>> START
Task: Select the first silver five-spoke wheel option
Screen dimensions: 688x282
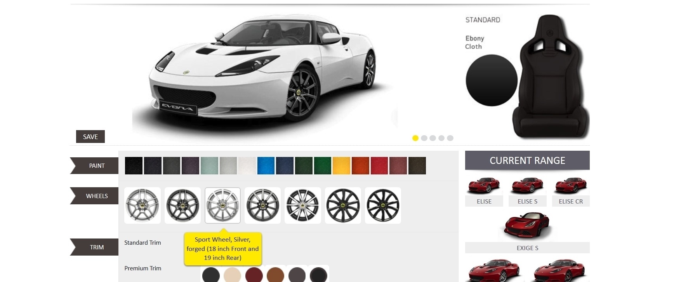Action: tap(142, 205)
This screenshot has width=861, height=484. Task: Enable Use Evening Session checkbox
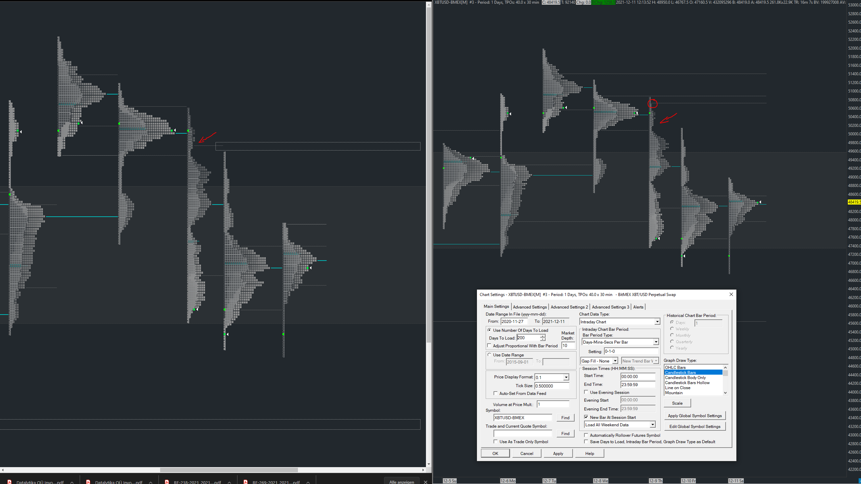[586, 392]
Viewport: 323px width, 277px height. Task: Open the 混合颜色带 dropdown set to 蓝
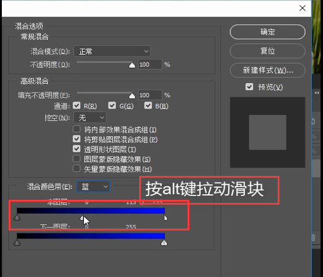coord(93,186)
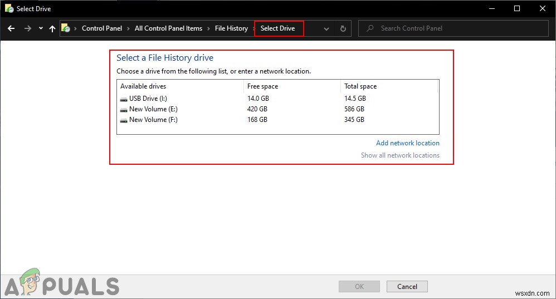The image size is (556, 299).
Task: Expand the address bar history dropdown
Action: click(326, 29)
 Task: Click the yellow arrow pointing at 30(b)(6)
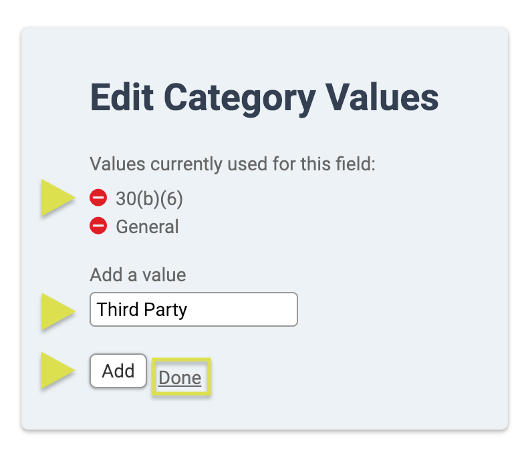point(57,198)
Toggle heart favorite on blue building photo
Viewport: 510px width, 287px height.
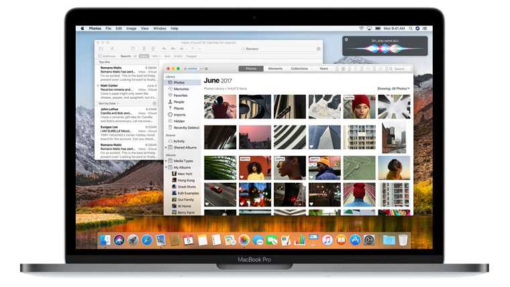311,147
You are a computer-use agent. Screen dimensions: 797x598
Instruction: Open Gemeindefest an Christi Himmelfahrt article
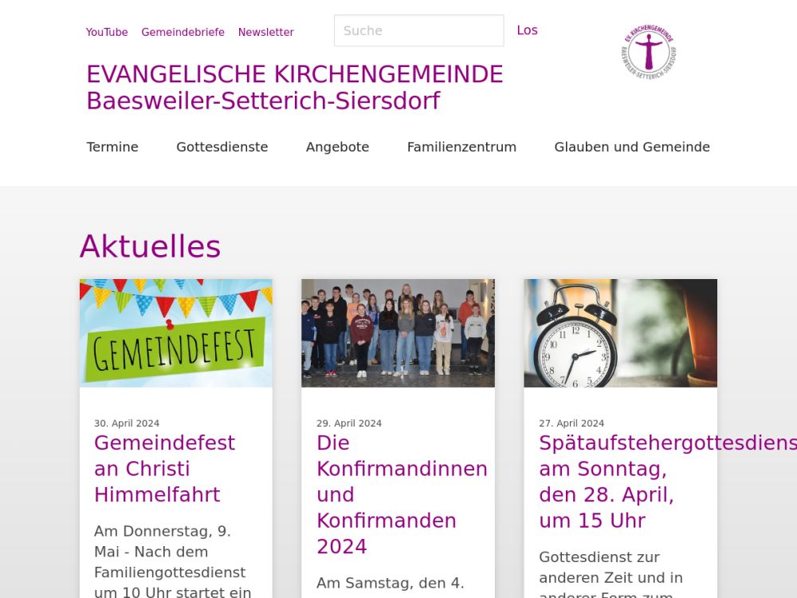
>> END
>> START
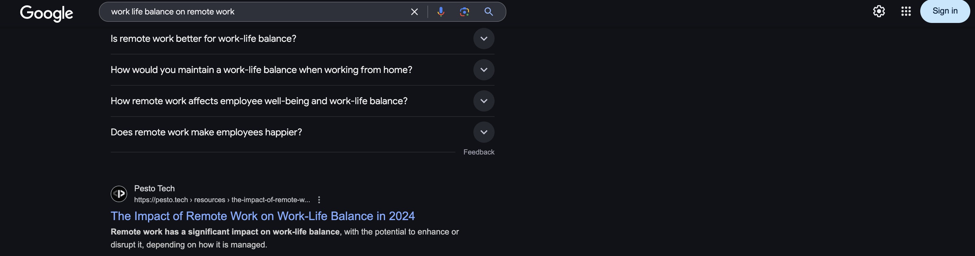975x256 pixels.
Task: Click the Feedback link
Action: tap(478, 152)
>> END
>> START
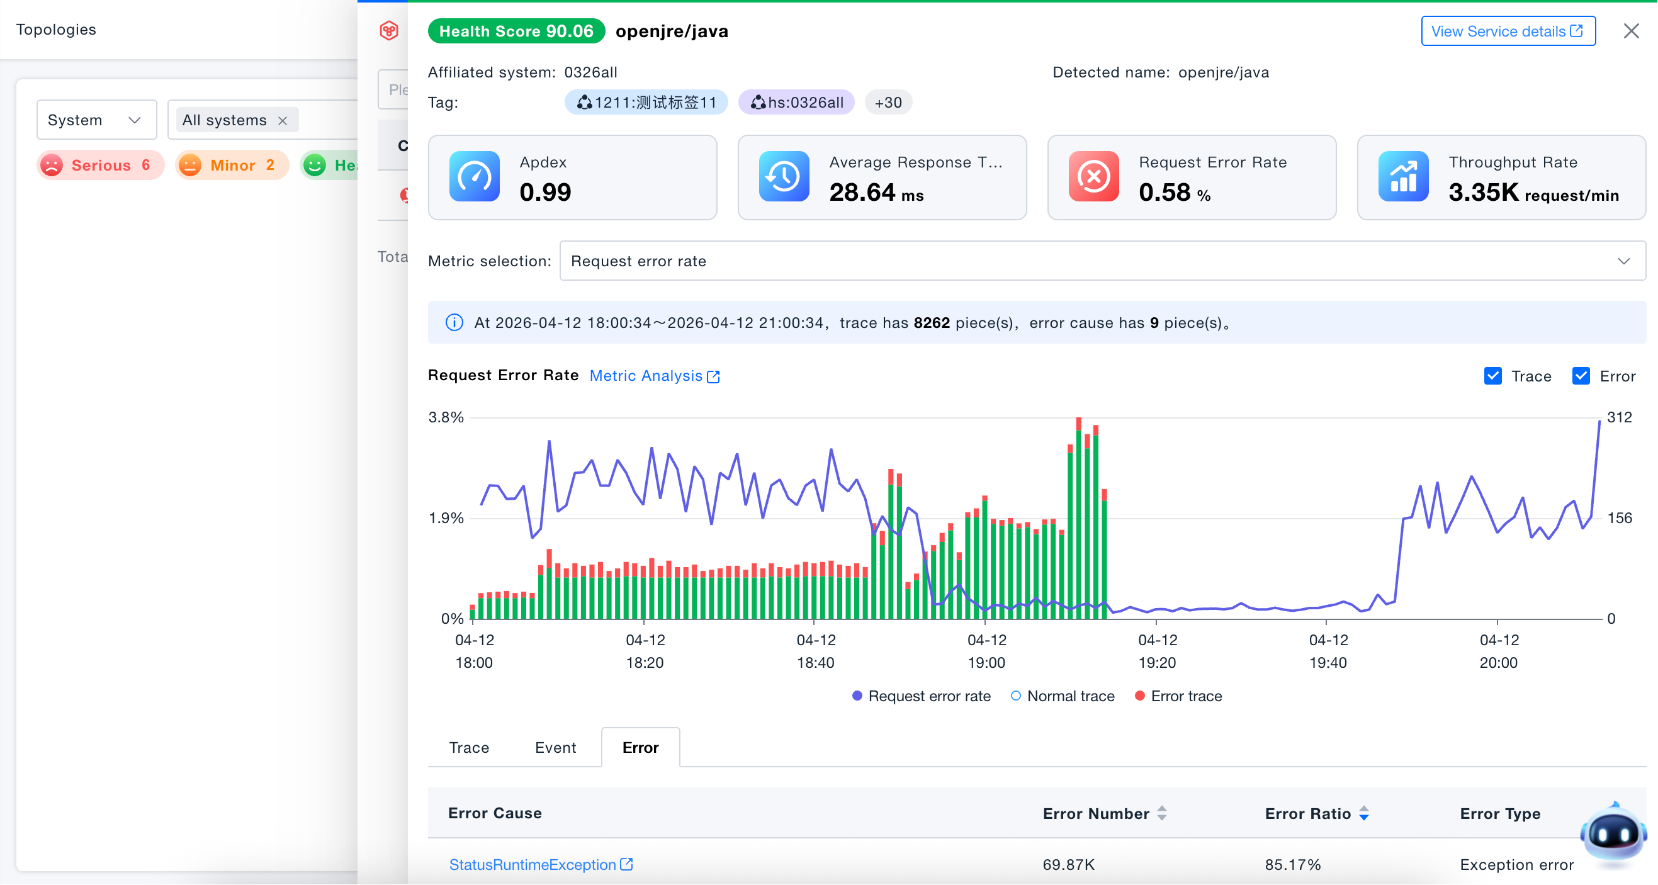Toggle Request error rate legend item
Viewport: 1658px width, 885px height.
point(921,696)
>> END
Challenge: Copy the records verbatim from the line containing "This screenshot has" through the line containing "Instruction: Open Gemeindefest", both lines included, and omit the pictures.

Reply:
This screenshot has width=861, height=484. Task: Enable Use Evening Session checkbox
[586, 392]
Viewport: 323px width, 277px height. Task: Open the 混合颜色带 dropdown set to 蓝
coord(93,186)
The image size is (556, 299).
Task: Expand the address bar history dropdown
Action: click(326, 29)
 Task: Click the yellow arrow pointing at 30(b)(6)
point(57,198)
Toggle heart favorite on blue building photo
Viewport: 510px width, 287px height.
311,147
You are a computer-use agent. Screen dimensions: 797x598
Instruction: Open Gemeindefest an Christi Himmelfahrt article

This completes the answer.